**Assigned task**
Output the number of lines in the entries below with the string "label" in them, and nothing further.

**Data for the task**
*-*-*
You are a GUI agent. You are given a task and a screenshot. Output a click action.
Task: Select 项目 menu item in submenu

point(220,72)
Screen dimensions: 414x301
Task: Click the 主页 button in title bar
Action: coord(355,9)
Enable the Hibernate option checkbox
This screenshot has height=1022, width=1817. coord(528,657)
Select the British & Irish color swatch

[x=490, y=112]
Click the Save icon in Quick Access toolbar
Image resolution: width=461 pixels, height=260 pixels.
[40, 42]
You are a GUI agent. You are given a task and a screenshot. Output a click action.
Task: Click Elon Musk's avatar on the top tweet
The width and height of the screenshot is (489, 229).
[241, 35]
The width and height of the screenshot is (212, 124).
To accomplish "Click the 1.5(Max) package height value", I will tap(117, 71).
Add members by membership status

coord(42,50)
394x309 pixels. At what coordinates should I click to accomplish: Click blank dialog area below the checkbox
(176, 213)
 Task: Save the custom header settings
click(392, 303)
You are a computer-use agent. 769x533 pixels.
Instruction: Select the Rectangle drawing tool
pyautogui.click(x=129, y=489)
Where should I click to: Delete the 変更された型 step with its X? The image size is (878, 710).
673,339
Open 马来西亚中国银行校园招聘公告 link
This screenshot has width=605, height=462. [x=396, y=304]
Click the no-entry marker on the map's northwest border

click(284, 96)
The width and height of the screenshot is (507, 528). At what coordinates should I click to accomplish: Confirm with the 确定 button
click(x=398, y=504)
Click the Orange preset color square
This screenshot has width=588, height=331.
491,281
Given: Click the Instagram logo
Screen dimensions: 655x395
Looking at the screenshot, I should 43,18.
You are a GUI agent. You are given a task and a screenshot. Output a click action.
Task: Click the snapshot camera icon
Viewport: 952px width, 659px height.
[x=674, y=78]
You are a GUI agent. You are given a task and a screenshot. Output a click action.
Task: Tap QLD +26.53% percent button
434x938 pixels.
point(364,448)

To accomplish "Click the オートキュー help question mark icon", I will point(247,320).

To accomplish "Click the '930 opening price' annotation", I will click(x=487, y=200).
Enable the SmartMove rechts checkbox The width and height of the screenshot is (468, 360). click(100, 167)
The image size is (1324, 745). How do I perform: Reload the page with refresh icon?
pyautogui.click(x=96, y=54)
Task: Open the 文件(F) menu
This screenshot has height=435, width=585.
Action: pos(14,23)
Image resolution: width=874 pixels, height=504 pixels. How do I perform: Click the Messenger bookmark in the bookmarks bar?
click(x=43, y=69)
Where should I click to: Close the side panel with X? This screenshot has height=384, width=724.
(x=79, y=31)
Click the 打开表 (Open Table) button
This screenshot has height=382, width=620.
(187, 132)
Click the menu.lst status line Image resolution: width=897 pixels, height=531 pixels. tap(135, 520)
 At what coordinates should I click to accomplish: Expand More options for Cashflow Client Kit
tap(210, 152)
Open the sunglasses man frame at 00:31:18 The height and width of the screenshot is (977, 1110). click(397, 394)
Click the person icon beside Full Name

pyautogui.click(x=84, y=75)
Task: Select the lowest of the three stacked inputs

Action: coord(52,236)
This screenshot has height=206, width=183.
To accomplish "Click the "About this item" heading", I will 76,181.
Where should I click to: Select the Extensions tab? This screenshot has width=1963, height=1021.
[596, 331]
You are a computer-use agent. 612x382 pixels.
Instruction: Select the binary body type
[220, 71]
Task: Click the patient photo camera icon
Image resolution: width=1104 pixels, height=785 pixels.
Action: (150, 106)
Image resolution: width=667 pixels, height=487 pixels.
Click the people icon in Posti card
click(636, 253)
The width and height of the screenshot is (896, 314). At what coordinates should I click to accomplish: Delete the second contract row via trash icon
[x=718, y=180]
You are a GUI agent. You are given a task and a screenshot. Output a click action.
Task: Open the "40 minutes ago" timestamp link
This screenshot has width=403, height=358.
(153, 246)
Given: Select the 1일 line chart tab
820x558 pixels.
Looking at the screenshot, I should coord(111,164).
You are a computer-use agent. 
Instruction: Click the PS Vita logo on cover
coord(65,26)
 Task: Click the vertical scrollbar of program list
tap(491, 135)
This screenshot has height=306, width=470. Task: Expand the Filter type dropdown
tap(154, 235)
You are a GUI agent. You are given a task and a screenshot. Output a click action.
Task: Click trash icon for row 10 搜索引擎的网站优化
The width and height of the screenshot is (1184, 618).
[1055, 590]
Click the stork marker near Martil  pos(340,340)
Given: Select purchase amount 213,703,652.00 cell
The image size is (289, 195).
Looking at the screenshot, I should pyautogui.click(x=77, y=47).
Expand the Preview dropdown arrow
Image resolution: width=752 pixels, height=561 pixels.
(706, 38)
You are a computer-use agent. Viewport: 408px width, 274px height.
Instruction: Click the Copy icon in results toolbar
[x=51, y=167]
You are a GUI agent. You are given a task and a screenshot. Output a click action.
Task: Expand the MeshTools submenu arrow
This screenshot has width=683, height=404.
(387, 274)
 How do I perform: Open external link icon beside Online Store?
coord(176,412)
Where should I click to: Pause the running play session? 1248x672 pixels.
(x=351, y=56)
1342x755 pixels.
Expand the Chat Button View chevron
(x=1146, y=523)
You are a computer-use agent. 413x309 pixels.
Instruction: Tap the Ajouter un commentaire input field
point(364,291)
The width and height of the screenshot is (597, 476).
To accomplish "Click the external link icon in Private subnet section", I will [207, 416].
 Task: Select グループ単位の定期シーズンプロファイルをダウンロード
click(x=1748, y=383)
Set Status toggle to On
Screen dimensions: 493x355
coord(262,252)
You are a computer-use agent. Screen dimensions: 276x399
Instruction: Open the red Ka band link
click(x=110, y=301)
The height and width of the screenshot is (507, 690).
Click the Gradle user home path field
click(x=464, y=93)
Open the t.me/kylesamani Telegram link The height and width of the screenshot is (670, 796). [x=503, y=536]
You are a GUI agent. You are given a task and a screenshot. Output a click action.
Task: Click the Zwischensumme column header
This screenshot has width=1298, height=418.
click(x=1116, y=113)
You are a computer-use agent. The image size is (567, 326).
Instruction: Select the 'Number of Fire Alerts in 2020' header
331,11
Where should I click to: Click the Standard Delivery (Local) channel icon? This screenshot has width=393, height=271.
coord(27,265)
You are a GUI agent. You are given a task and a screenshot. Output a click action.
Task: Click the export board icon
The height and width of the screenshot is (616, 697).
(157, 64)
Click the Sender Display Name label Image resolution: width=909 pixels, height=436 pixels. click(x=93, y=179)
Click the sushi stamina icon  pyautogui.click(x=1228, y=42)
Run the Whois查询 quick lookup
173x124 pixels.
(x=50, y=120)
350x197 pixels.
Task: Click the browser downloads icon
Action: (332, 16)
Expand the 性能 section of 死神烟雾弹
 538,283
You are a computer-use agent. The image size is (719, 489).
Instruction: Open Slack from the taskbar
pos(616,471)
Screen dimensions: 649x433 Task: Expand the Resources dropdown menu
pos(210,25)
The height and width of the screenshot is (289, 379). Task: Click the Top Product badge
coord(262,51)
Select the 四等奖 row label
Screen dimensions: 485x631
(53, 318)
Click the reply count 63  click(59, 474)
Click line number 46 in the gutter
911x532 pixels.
*-*-*
**Task solution**
2